• Welcome to Overclockers Forums! Join us to reply in threads, receive reduced ads, and to customize your site experience!

AMD Introduces Dynamic Local Mode for Threadripper: up to 47% Performance Gain

Overclockers is supported by our readers. When you click a link to make a purchase, we may earn a commission. Learn More.
"AMD also plans to open the feature up to even more users by including Dynamic Local Mode as a default package in the AMD Chipset Drivers."

Does this mean the technology will be extended to other Ryzen CPUs and not just Threadripper?
 
To help clear up some understandings. The NUMA and UMA memory architecture is not normally associated with the number of dies or chips or cpus in a system. Its associated with who has access to the memory. A single die could easily have more than one memory access capabilities to the same bank of memory and be considered NUMA. I believe the Zen core has one memory controller per a die, so this dynamic local mode would only be for the Threadrippers and Rome processors as they are the ones with multiple memory controllers.

I really love these new tricks that AMD is constantly throwing at Intel. This is a brilliant maneuver in marketing to reward your fan base, but also continue to attract new customers. Especially when the rumor mill is starting to pick up on the new chips coming out supposedly next year.

This site really does a good means on visually showing the internal workings of the micro-architecture of Zen cores:

https://en.wikichip.org/wiki/amd/microarchitectures/zen
 
Brilliant? I wouldn't go that far....in fact their marketing is their main problem...overpromising and under delivering.... at least on the GPU side.

The amd chips certainly have a place in the market, but have their drawbacks due to their architecture and latency in certain heavily mutli-threaded applications.
 
Brilliantly rolled out and delivered... no

Brilliantly planed for end game... yes

But that's my view point. AMD has a lot to catch up on, so they will be behind on delivery industry standard features. Soup is prepped, its just on a very low flame at the moment.
 
I view this mode as a way to have less loss. I don't mean that in a bad way. A system has a certain peak performance, and you want to reduce anything that might prevent it from achieving that. Would I be right in saying that, a monolithic structure like Intel's wouldn't have suffered from this in the first place? Not saying that's better, as there are certainly good and bad points for either scheme.
 
Brilliant? I wouldn't go that far....in fact their marketing is their main problem...overpromising and under delivering.... at least on the GPU side.

The amd chips certainly have a place in the market, but have their drawbacks due to their architecture and latency in certain heavily mutli-threaded applications.

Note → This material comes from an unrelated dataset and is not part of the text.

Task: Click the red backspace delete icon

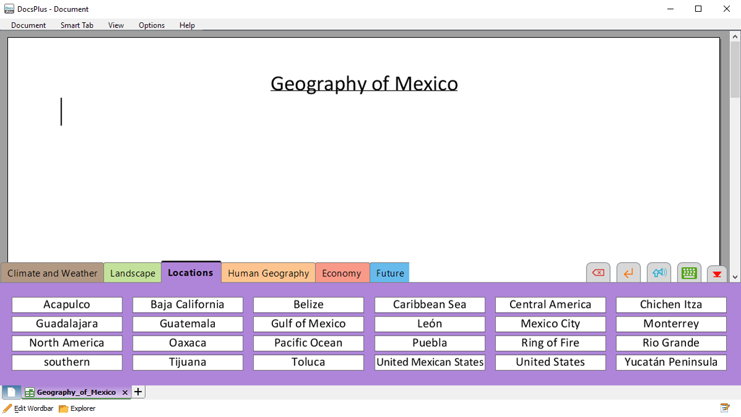Action: point(598,273)
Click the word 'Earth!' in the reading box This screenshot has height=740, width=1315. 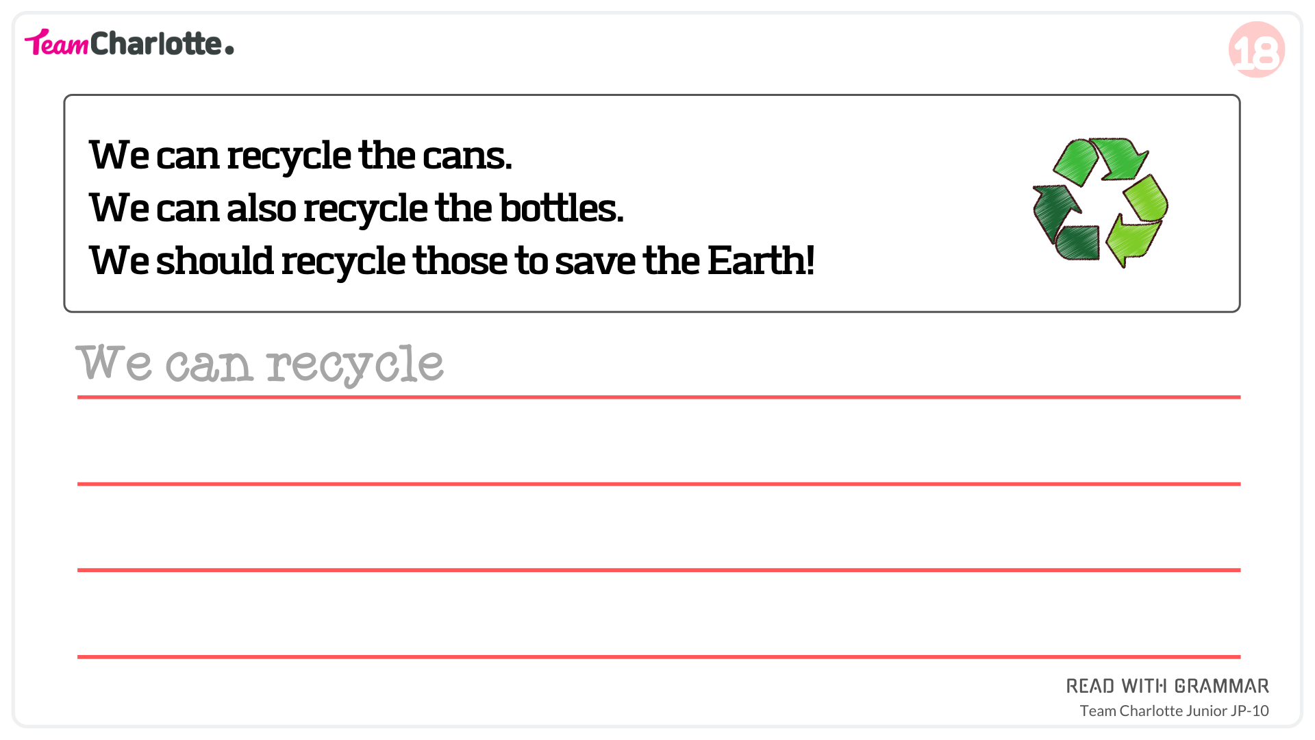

I have to agree with that. AMD is promising a lot but in real users get "beta" products which are good after a couple of weeks/months. At least this is how it looks like in processors. I feel like engineers are not working close to the marketing department and marketing is always overpromising.
In the same way they introduced every single product in last 2 years ... a lot of noise -> new product on the market -> high expectations on the end-user side -> disappointment of early adopters -> fixing bugs and improving product -> a lot of noise about improved performance what should be delivered in the days of premiere, not after a couple of weeks/months

Not so long time ago we've seen patches for new TR because they were underperforming so I wonder if this improvement is helping to achieve additional performance above what was planned or is only fixing issues which users found after the premiere of 2k TR.
There were also new Nvidia drivers which suppose to solve some issues on TR and improve performance. This was related mostly to 32 core TR but maybe lower models too.
 
Brilliantly rolled out and delivered... no

Brilliantly planed for end game... yes

But that's my view point. AMD has a lot to catch up on, so they will be behind on delivery industry standard features. Soup is prepped, its just on a very low flame at the moment.
I have to agree with that. AMD is promising a lot but in real users get "beta" products which are good after a couple of weeks/months. At least this is how it looks like in processors. I feel like engineers are not working close to the marketing department and marketing is always overpromising.
In the same way they introduced every single product in last 2 years ... a lot of noise -> new product on the market -> high expectations on the end-user side -> disappointment of early adopters -> fixing bugs and improving product -> a lot of noise about improved performance what should be delivered in the days of premiere, not after a couple of weeks/months

Not so long time ago we've seen patches for new TR because they were underperforming so I wonder if this improvement is helping to achieve additional performance above what was planned or is only fixing issues which users found after the premiere of 2k TR.
There were also new Nvidia drivers which suppose to solve some issues on TR and improve performance. This was related mostly to 32 core TR but maybe lower models too.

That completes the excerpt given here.